Here is an extract of an ARTICLE OF ASSOCIATION of a typical Pvt Co.
" TRANSFER AND TRANSMISSION 26. Save as provided in the Articles or unless all the members for the time being of the Company agree no share shall be transferred or issued to a person who is not a member of the Company so long as a member is willing to purchase the same at a fair value. 29. If the Company shall not within the span of two calendar months after being served with a notice of transfer as aforesaid find a member willing to purchase the shares in the manner aforesaid, the proposing transferor shall, at any time after three calendar months, be at liberty to sell and transfer such shares to any person at any price, provided that the Directors may refuse to register any such share in name of a body corporate. 30. In case any difference arise between the proposing transferor and the purchasing member as to the faire value of the shares, the Auditors of the Company shall fix up the value thereof which shall be deemed to be the fair value."
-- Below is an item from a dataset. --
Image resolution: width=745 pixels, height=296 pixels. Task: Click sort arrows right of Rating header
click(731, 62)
Now we have many ifs & buts regarding Public cos but in the case of privates its the AOA which decide what shall be the fair value while transferring the shares, which again indeed is in agreement with the Companies act.
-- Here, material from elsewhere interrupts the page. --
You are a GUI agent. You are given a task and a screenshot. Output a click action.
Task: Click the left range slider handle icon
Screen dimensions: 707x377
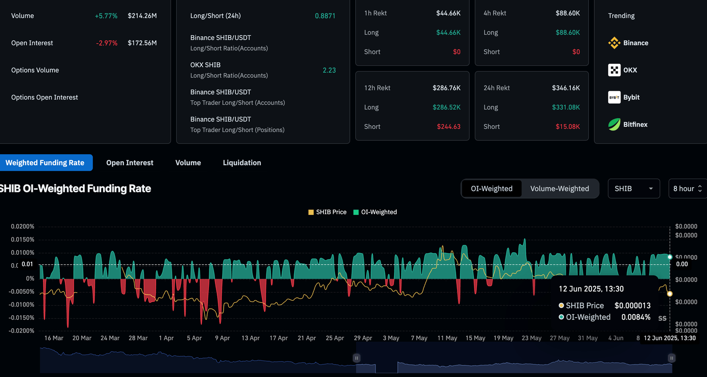coord(356,358)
Now here the AOA spells that only in case there is disagreement regarding transfer price auditor shall intervene to decide what shall be the "FAIR VALUE".
Thus in all other cases the shareholder are at complete freedom. If so, they may speculate this opportunity for making notional capital gains/losses to suit their ill motives.
Please Clarify whether I am right or not. If Right is this not a Flaw of Companies Act and hence a mockery of law?
Thanks a lot for replying in advance. Hoping submissively for your most valuable replies.